至於孟執為什麼突然願意同意,江拂不客氣地想,大約真如他所說,和她現在動不動說三句話兩句話都帶刺的樣子相比,還是她之前那副討巧帶笑的模樣更順眼。
就按孟執對她的惡劣程度來看,自然是看她俯首作乖更有意思。
不過江拂想明白了孟執的話,他無非就一個意思,那便是各取所需。和江拂前段時間單方面的討好不同,最起碼她不再是賭,而是有了保障的互換。
而孟執願意如此,就說明江拂身上有他想要的東西了。什麼都好,有所惦記總比毫不在意要好得多。
至少孟執不會不管她的死活。
江拂勸自己想通這一點,畢竟這條路要比其他路都好走。
晚上孟執留下來了,江拂讓他自己睡她的臥室,她去了容栩的房間。
解決掉易朝這個心頭大患,江拂的心境輕鬆不少,由此她又會想到一牆之隔的孟執。在青掖鎮時,提起易朝的事,他也提過公司可以幫她。
江拂那會正是氣頭上,以為又是他的糖衣炮彈。她一貫不信口頭承諾,再好的話誰都會說,背後指不定在圖謀什麼。真實做了,她才會相信。

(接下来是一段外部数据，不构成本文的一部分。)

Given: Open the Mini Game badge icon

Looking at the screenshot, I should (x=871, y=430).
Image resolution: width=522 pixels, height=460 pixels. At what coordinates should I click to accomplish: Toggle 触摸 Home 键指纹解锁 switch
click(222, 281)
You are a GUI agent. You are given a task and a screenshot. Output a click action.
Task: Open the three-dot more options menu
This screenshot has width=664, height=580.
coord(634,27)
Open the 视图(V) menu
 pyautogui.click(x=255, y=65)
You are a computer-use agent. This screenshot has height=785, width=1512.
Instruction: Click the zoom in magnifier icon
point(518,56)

她難得的想起前些年的事,自江韜丟下一大筆賬離開之後的事情她以往總覺得沒有回想的意義,包括孟執在內。
再次遇上孟執以前,江拂並未覺得他和其他人有什麼不同,最大的差異之處無非是他沒錢,她沒將他放在心上過。現在叫她回想和孟執在一塊的內容,她都快想不起來,她向來在男女關係的事上沒心沒肺慣了。
風水輪流轉,或許這就是導致孟執會有如今變化的原因。
江拂翻了個身,房間裡只有空調執行的細微動靜,這給她提供了產生睡意的溫床,抵不住陷入睡眠。

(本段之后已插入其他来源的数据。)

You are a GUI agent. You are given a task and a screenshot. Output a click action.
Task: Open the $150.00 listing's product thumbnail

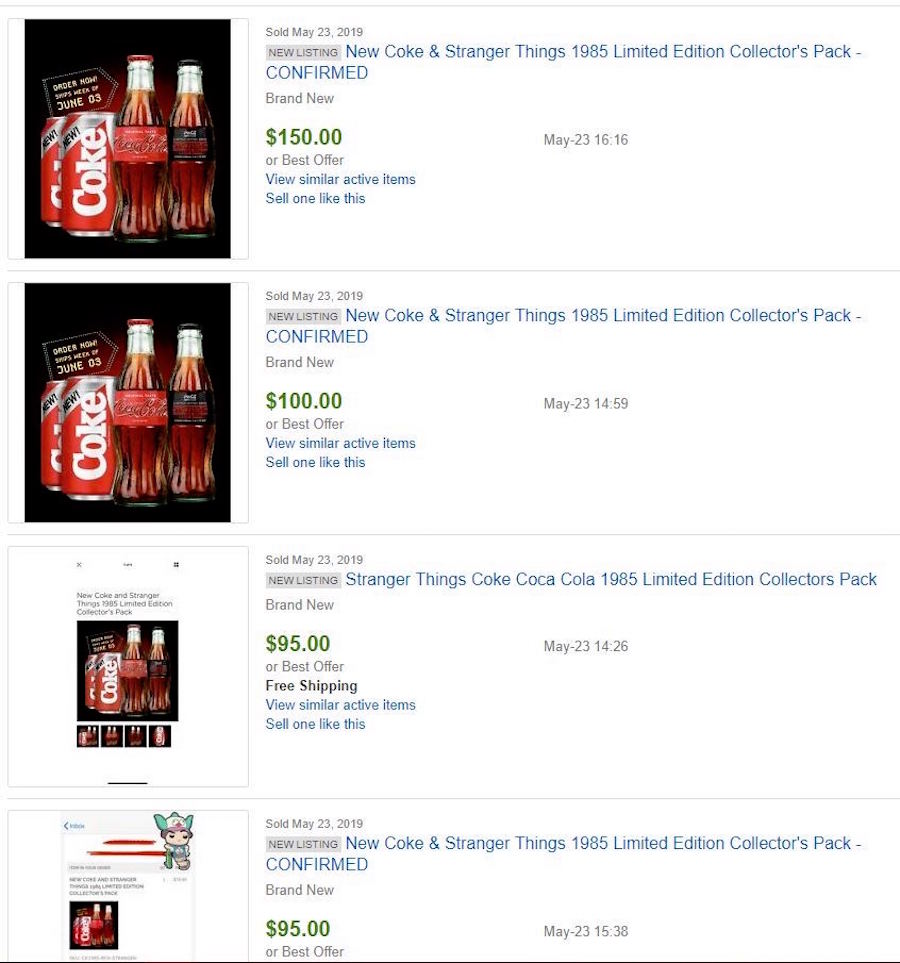coord(128,139)
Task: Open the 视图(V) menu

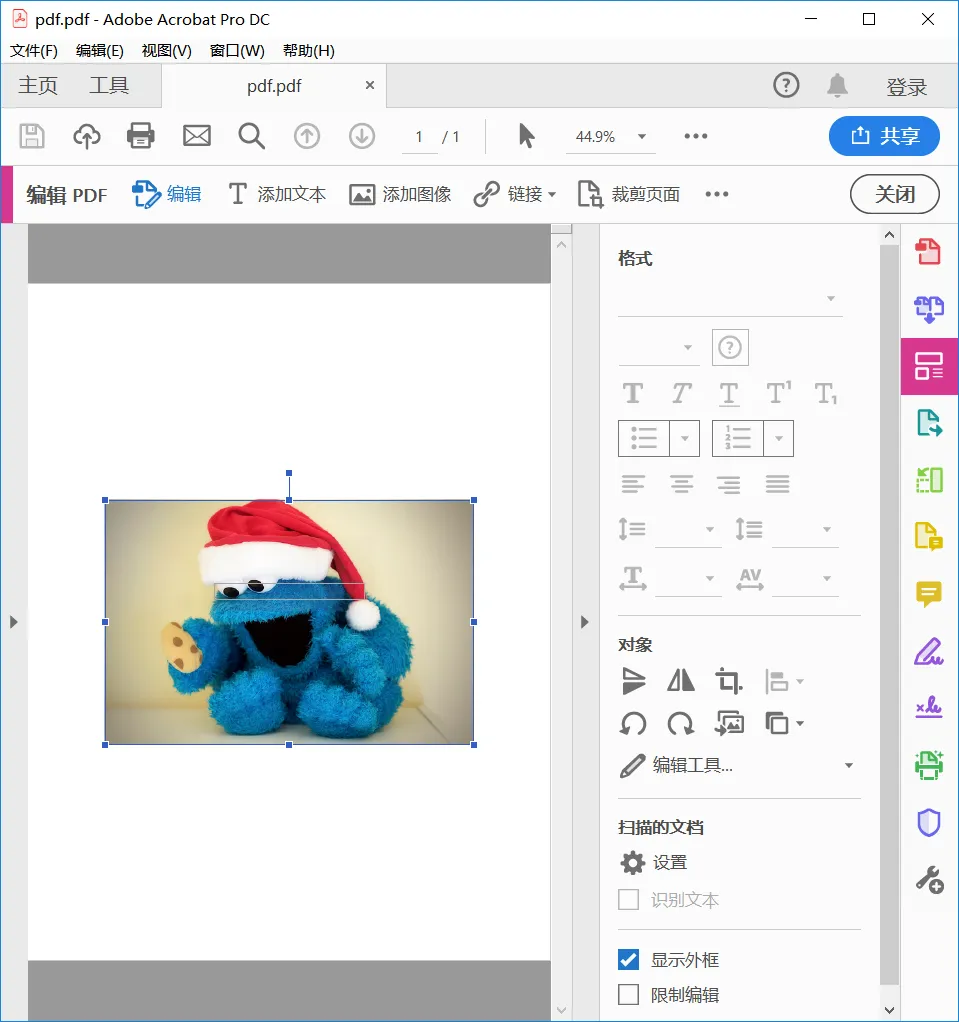Action: tap(167, 51)
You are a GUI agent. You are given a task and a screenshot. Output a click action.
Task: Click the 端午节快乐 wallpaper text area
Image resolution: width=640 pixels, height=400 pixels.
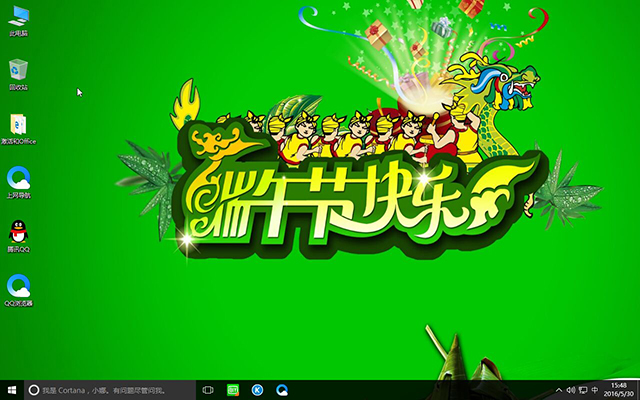pyautogui.click(x=320, y=197)
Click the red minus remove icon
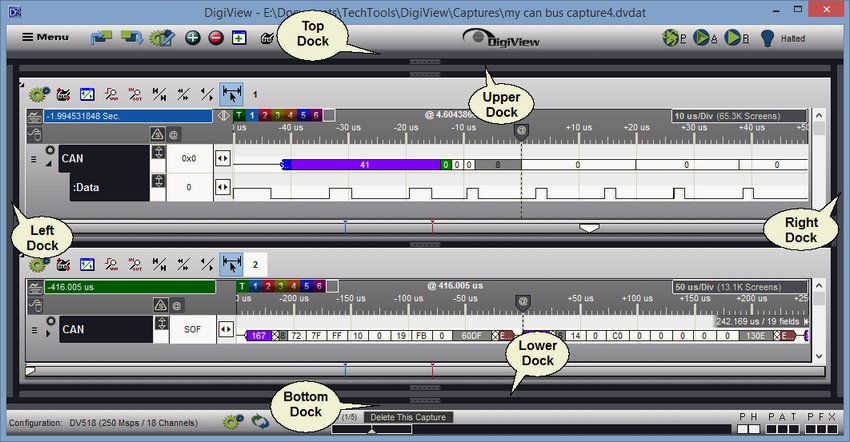 [216, 39]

第二天江拂還有工作,她早定好了鬧鐘,睡到鬧鈴一響才醒。發呆了一會兒,她想起還有個孟執,爬起來出去看。
外面很靜,房門緊閉。今天天氣好,室內亮堂一片。
江拂去開自己臥室的門,裡面空無一人,喊了一聲,“孟執?”
被子鋪放整齊,像無人住過。
江拂又跑去玄關看,孟執的鞋也不在,人是走了。
待在原地,江拂伸出一根手指撓了下臉頰,活動著肩膀去廚房給自己搞點吃的。
十點鐘,小七來接江拂。走的時候,江拂說:“有時間幫我重新找個房子。”
好好的換房子,小七問:“怎麼了?”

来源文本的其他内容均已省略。